Publication year - 2018
Publication title -
catheterization and cardiovascular interventions
Language(s) - English
Resource type - Journals
SCImago Journal Rank - 0.988
H-Index - 116
eISSN - 1522-726X
pISSN - 1522-1946
DOI - 10.1002/ccd.27143
Subject(s) - medicine , hypertrophic cardiomyopathy , cardiology , ventricular outflow tract obstruction , doppler echocardiography , doppler effect , cardiomyopathy , radiology , cardiac catheterization , cohort , heart failure , diastole , physics , astronomy , blood pressure
Objectives To evaluate utility of Doppler echocardiography in the assessment of left ventricular (LV) mid‐cavity obstructive (LVMCO) hypertrophic cardiomyopathy (HCM). Background LVMCO is a relatively under‐diagnosed complication of HCM and may occur alone or in combination with LV outflow tract obstruction (LVOTO). Identifying and quantifying LVMCO and differentiating it from LVOTO has important implications for patient management. We aimed to assess diagnostic performance of Doppler echocardiography in the assessment of suspected LV obstruction. Methods Forty symptomatic HCM patients with suspected obstruction underwent cardiac catheterization, and comparison of location and magnitude of Doppler derived gradients with synchronous invasive measurements (reference standard), at rest and isoprenaline stress (IS). Results Doppler's diagnostic accuracy for any obstruction (≥30 mmHg) in this cohort was 75% with false positive and false negative rates of 2.5 and 22.5%, respectively. During subanalysis, Doppler's diagnostic accuracy for isolated LVOTO in this selected cohort is 83% with false positive and false negative rates of 4 and 12.5%, respectively.
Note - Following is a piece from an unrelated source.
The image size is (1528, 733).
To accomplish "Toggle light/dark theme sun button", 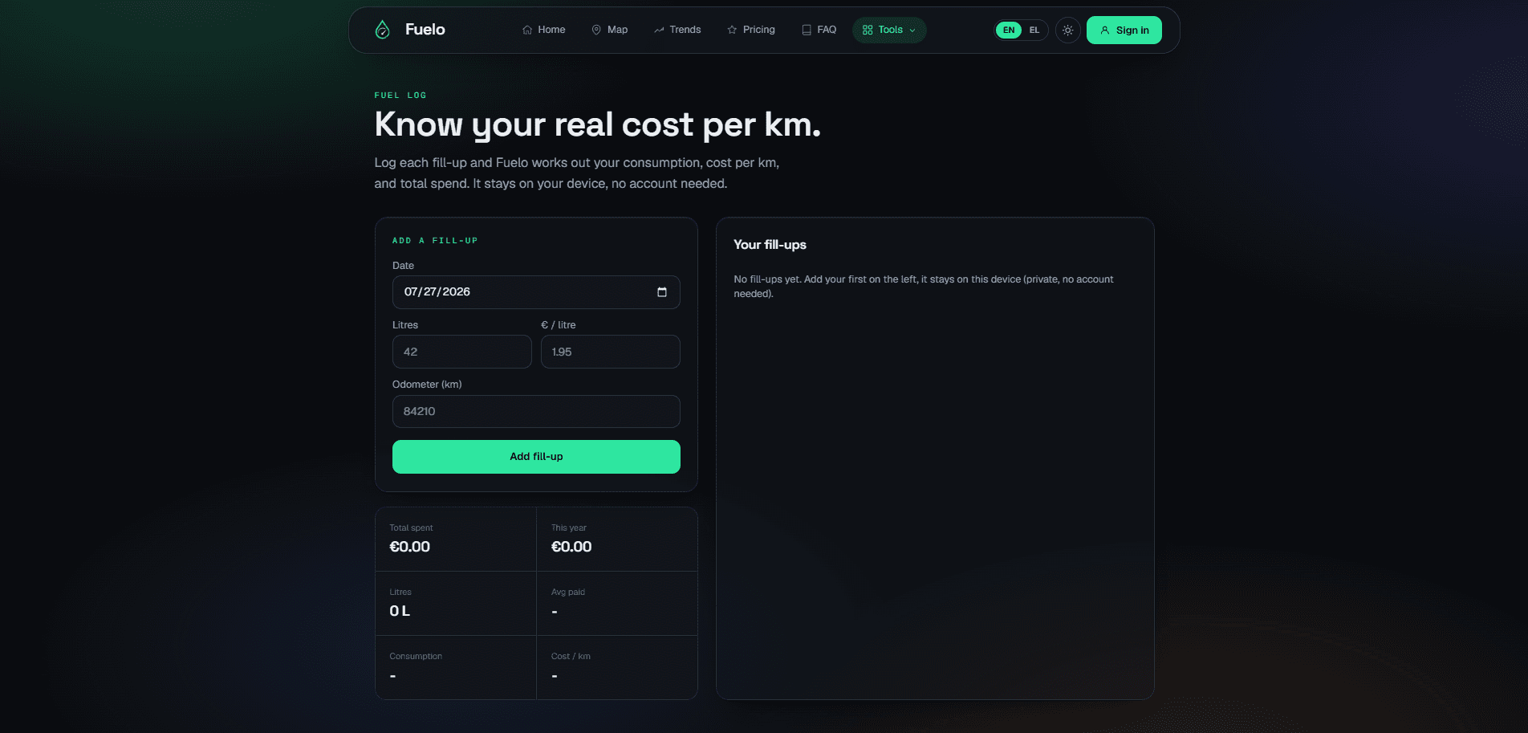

For LVMCO, the accuracy is only 50%, with false positive and false negative rates of 10 and 40%, respectively. Doppler gradients for isolated LVOTO were similar to invasive: 85 ± 51 and 87 ± 35 mmHg, respectively ( P = 0.77). Doppler gradients in LVMCO were consistently lower than invasive: 45 ± 38 and 81 ± 31 mmHg, respectively ( P = 0.0002). Mid‐systolic flow cessation and/or contamination of spectral signals were identified as causes of Doppler‐derived inaccuracies. Conclusions Doppler echocardiography under‐diagnoses and underestimates severity of LVMCO in symptomatic HCM patients. Recognition of abrupt mid‐systolic flow cessation and invasive measurements may improve detection of LVMCO in HCM.